Directions:
Return every line of the rows below that contains the word "agent".

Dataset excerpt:
begin
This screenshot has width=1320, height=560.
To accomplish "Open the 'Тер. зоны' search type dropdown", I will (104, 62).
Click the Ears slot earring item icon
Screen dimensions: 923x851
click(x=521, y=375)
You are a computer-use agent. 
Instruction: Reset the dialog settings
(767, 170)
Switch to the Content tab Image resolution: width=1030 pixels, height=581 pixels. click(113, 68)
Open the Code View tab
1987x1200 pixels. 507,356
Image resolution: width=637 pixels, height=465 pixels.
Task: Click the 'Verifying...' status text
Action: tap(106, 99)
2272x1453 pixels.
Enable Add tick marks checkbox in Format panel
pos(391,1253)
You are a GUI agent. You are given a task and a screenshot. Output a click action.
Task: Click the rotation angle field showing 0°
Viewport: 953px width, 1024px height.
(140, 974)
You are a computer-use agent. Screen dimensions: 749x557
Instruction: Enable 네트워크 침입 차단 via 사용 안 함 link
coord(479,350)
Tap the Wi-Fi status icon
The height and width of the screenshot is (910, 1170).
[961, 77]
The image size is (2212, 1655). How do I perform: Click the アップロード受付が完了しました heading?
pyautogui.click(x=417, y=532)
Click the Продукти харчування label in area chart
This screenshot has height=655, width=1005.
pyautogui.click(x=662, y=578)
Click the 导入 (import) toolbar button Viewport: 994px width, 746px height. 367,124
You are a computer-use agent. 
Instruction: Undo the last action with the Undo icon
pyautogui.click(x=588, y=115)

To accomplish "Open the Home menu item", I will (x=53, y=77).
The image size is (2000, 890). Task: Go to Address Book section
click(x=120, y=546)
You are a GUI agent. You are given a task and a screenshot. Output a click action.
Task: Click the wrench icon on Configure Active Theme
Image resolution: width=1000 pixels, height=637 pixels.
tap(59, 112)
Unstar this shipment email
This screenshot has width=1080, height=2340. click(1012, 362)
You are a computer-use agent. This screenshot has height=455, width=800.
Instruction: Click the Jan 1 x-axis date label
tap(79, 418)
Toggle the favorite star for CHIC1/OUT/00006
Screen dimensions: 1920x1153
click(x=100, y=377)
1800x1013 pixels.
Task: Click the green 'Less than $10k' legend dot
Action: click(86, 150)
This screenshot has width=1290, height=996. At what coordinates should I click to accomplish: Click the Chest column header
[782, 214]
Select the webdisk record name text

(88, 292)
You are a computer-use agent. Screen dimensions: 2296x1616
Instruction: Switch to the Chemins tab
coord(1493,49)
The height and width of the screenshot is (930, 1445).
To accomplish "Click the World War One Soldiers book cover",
end
Solution for this problem:
You are a computer-use agent. 
You are a GUI agent. You are given a task and a screenshot. Output a click action.
You are a computer-use agent. Screen dimensions: 749x557
You are a computer-use agent. 
You are a GUI agent. You are given a task and a screenshot. Output a click action.
You are a computer-use agent. This screenshot has height=455, width=800.
You are a computer-use agent. Screen dimensions: 2296x1616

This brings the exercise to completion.